Vorjahres-Silverstone-Sieger Max Verstappen, von Rang vier gestartet, nahm seinen zweiten Platz nach dem Rennen ziemlich gelassen. „Wir haben während des Rennens einfach nicht die Pace gehabt, obwohl wir bei den Boxenstopps die richtigen Entscheidungen getroffen hatten. Ich bin zufrieden mit dem Podium.“ Bullen-Motorsportberater Doktor (der Rechtswissenschaft) Helmut Marko gegenüber Sky: „Max haben nach unserer Rechnung zwei Runden (zum Sieg) gefehlt, aber uns sind diese Runden ausgegangen.“ Dennoch beglückwünschte der 81-Jährige den Sieger: „Man kann Lewis nur gratulieren, vor allem, dass er diese lange Durststrecke so gut durchgehalten hat. Man hat heute seine größte Stärke gesehen, wie er mit den Reifen umgegangen ist, das Reifenmanagement komplett im Griff hatte.“
Verstappen gewann in Spanien seinen siebten Saisonsieg im zwölften Rennen. Der Red Bull-Superstar führt die Fahrer-WM zur Halbzeit mit einem satten 84-Punktevorsprung auf McLaren-Hoffnungsträger Lando Norris an (255:171), der in Silverstone Dritter wurde und in Miami seinen F1-Premierensieg feierte.

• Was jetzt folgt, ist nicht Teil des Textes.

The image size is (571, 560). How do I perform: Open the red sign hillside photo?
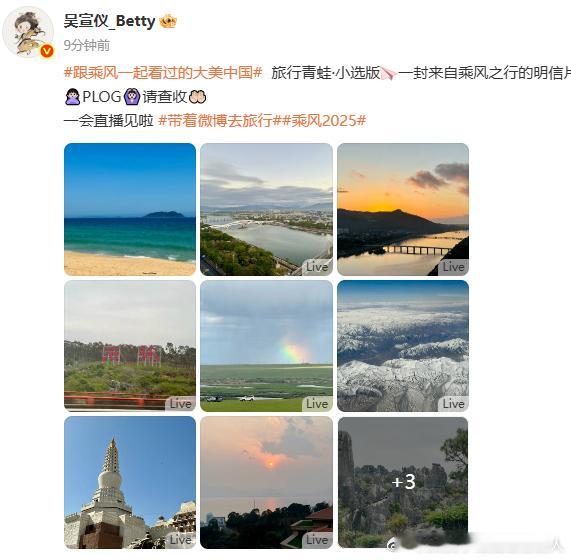(x=130, y=346)
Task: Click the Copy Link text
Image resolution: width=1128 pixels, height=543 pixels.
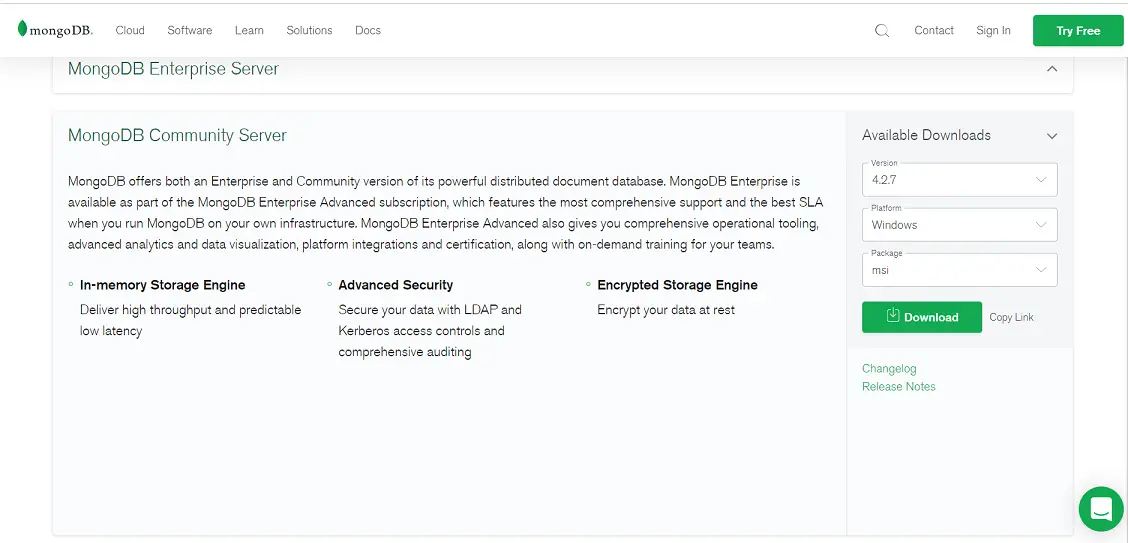Action: [1011, 317]

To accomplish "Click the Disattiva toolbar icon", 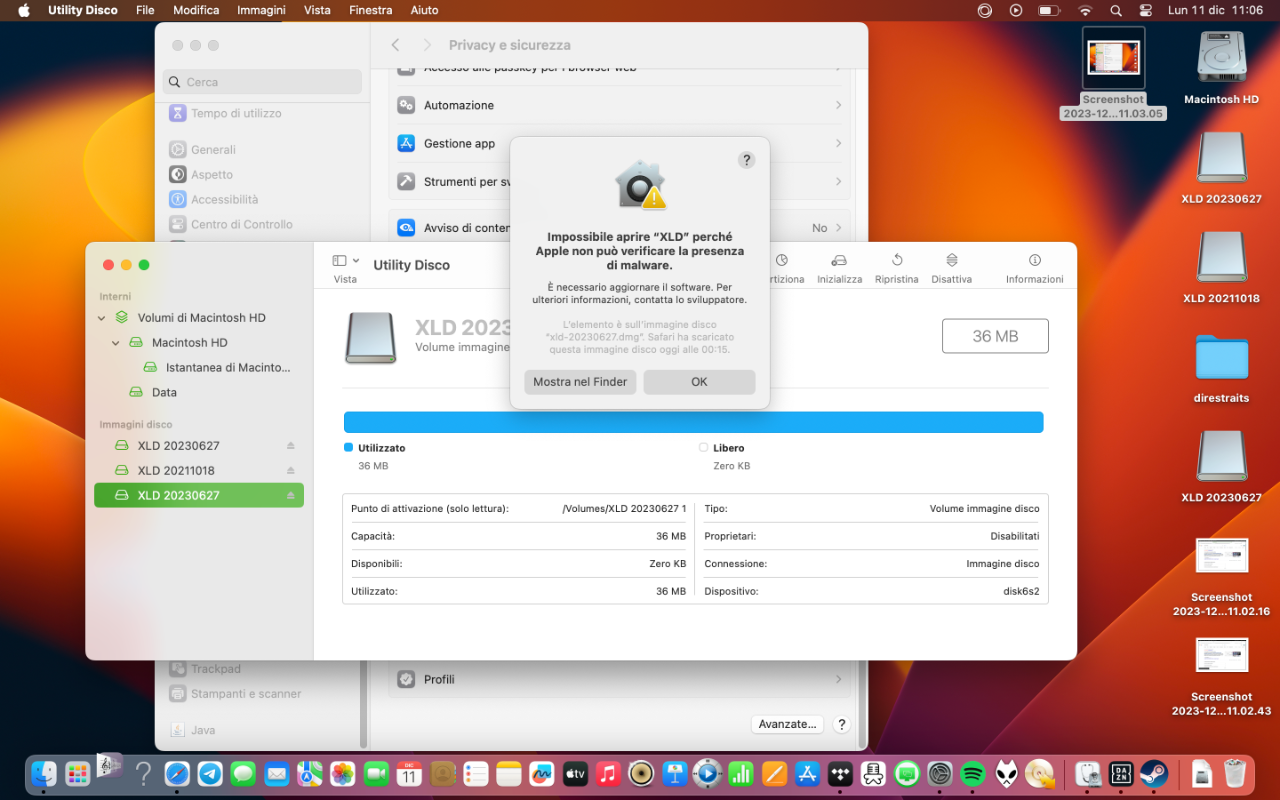I will [x=951, y=260].
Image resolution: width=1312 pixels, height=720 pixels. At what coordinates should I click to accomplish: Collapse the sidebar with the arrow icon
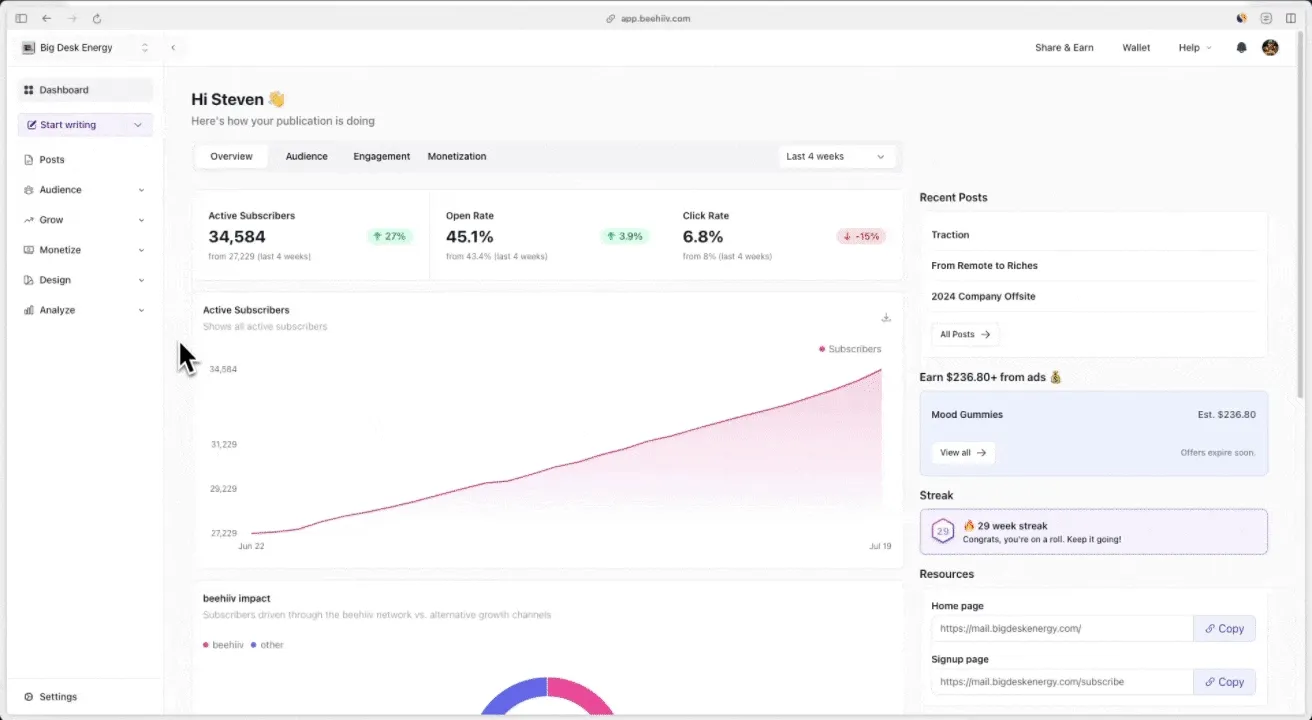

Trotz verpasster Siege zuletzt in Österreich (Vierter) und Großbritannien (Zweiter) sprintet „Bulle Max“ mit Siebenmeilenstiefeln seinem vierten WM-Titel entgegen. „Mit 30 will ich viermaliger Weltmeister sein“, hatte der in Belgien (Hasselt) geborene „fliegende Holländer“ anlässlich seines 21. Geburtstags im Interview mit Sky Sports F1 seinen Wunsch geäußert. Dieses Ansinnen geht auf das Verstappen-Jahr 2018 zurück. Mittlerweile ist der Siebenfach-Champion 26 Jahre alt und ist schon dreimaliger Weltmeister. Verstappen liegt also gut in seinem Zeitplan.
Ferrari erlebte ein Desaster. Carlos Sainz (WM-Fünfter/146) kam über Platz fünf nicht hinaus, Charles Leclerc (WM-Dritter/150) landete weit im Niemandsland auf Rang 14. „Die letzten vier Rennen waren schlimmer als ein Albtraum“, gestand der Monegasse und „hofft, dass wir bald wieder zurückkommen.“ Nico Hülkenberg, einziger deutscher Fahrer im F1-Starterfeld, erwies sich erneut als Punktelieferant. Der Emmericher vom Niederrhein erreichte den starken sechsten Rang, wie zuvor schon in Österreich. „Acht Punkte sind mega, und ich bin happy“, so der Fahrer für den US-Rennstall Haas. In der Fahrer-WM liegt „Hulk“ mit 22 Punkten auf Rang elf – ein Punkt hinter Lance Stroll, Sohnemann des Aston Martin-Rennstallbesitzers Lawrence Stroll. Die Konstrukteurswertung führt vor dem Ungarn-GP Red Bull mit 373 Punkten an vor Ferrari (302) und McLaren (295). Mercedes (221) ist viertstärkste Kraft.
Desaster für Ferrari
In Ungarn erwartet der Formel 1-Tross das heißeste Wochenende des Jahres. Da heißt es für alle: kühlen Kopf bewahren. Sechs Stunden sitzen die Fans in der Gluthitze auf den Tribünen. Es rinnt der Schweiß. Ein Sonnenbrand ist meist unangenehmer Begleiter. Zwischen den Zähnen knirscht feiner Puszta-Sand. Auch kein Vergnügen. Seit 1986 gastiert die Formel 1 regelmäßig in Ungarn. Das Rennen von 1986 war der erste GP während des Kalten Krieges, der in einem kommunistischen Land ausgefahren wurde.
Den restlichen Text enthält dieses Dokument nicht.